━━ Study text ━━
During September, my stress levels and anger were still running high. I can’t remember anything specific except I was mad as usual, having to accept the way things were. That was the bulk of my anger, the idea that my life story was now: this is Michelle, she’s 33 and her dad is dead. I absolutely despised it. I still felt suspended in shock and disbelief at the entire ordeal. On a daily basis I would think to myself and sometimes even say out loud, I can’t believe this happened.
Having to remember everyday what happened to my dad and then having to see other people, who were happy, who have not watched someone suffer a long death made me endlessly resentful. I was scorned and depressed. I couldn’t imagine being able to ever accept it. Jon was sad and frustrated with my constant mood swings. I can’t imagine what he was going through during that time. I honestly don’t know how he coped. It was definitely a testimony to how much of a patient, supportive and compassionate person he is.
•
One night, I had a long and winding dream. It dragged on for what felt like forever. I was back at the house and everyone was there. It was just like that last spring with my niece and nephew. I was sitting in the back of the house, bored out of my mind, watching cartoons with Josie and Michael.

Eventually everyone was in the kitchen making early dinner, just like when I was growing up. The dream had been mundane, painfully so that it felt like actual hours. In that way it felt incredibly real and not like a dream at all. While in the kitchen chatting, out of nowhere, my dad walked in from the living room. He wasn’t sick. He looked like himself in the way I had almost forgotten. He was dressed for work in his blue uniform coveralls, coming into the kitchen after getting ready. Just like when he would work the night shift. We all stopped talking and looked at him.

He made his usual raised eyebrows and silly grin as he always did to show he was in a good mood because his regular face was intimidating. We all continued to stare at him and then at each other, as if wordlessly asking how he was there. Suddenly, he started to leave, making his way through the tiny room, around us, out the kitchen door and into the garage. I couldn’t believe it. I ran after him.
His car was parked strangely, in the driveway instead of inside the garage. He opened the door and was about to get into the driver seat. How could he leave like this? How could he not say something? How could he leave without saying something to us, to me? Becoming upset, I put my arms out towards him, wanting to hug him, wondering why he was leaving and without even saying goodbye to me.
With the car door open he sat down in his seat and put his arm out forward as if to stop me. Confused, I stood there. He looked at me and then shook his head like he was trying not to become upset. And then he said to me in a pained and sad voice, “Just be happy.” He closed the door and drove away down our street, as I stood alone, watching in shock. I woke up, my face hot. Blinking into the view of a dim ceiling, my eyes streamed tears.
•
One day while cleaning I came across a painful souvenir. On the floor of my closet was the shirt I was wearing the day I’d found out about my dad’s cancer. That busy Friday, that night I stayed late on campus. I’d been forcing myself to wear it, to reject the idea of its emotional baggage, to be stronger than the feeling. To be tough, in a world that encourages that mentality at all times. I had been trying to prove to myself I didn’t need to run from it, that I was more rational than that. It had been a year, I was tired of the reminder. I was tired of whatever game I had made myself play by keeping it. I picked it up and angrily threw it in the trash.
━━━
━━ Provided material ━━
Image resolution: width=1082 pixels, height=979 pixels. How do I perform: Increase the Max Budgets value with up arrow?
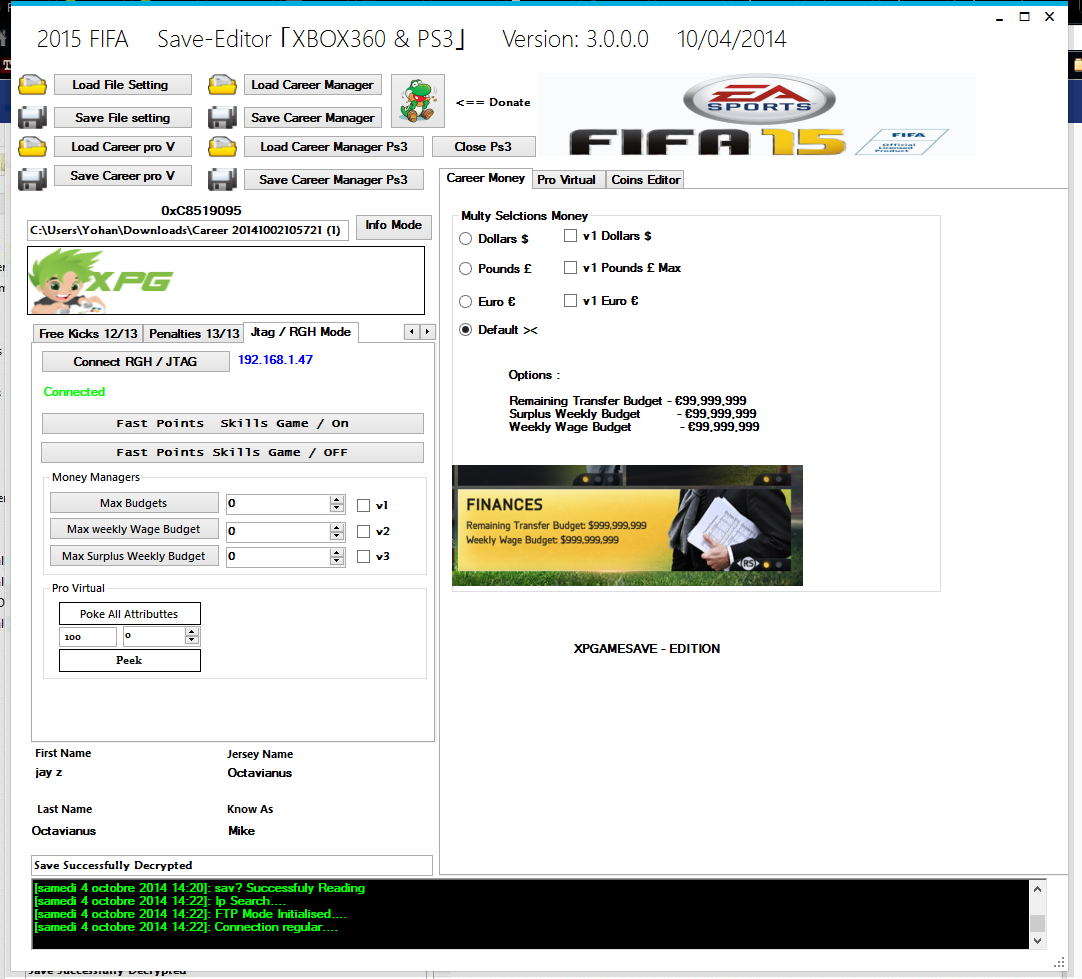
━━━
**Activities**
1) Reproduce the part of the memoir passage from "His car was" up to and including "eyes streamed tears.".
2) In the dream recounted in the memoir passage, what is the father wearing when he walks into the kitchen?
Work from the memoir passage alone.

**Answers for the tasks**
1)
His car was parked strangely, in the driveway instead of inside the garage. He opened the door and was about to get into the driver seat. How could he leave like this? How could he not say something? How could he leave without saying something to us, to me? Becoming upset, I put my arms out towards him, wanting to hug him, wondering why he was leaving and without even saying goodbye to me.
With the car door open he sat down in his seat and put his arm out forward as if to stop me. Confused, I stood there. He looked at me and then shook his head like he was trying not to become upset. And then he said to me in a pained and sad voice, “Just be happy.” He closed the door and drove away down our street, as I stood alone, watching in shock. I woke up, my face hot. Blinking into the view of a dim ceiling, my eyes streamed tears.

2) His blue uniform coveralls, dressed for work.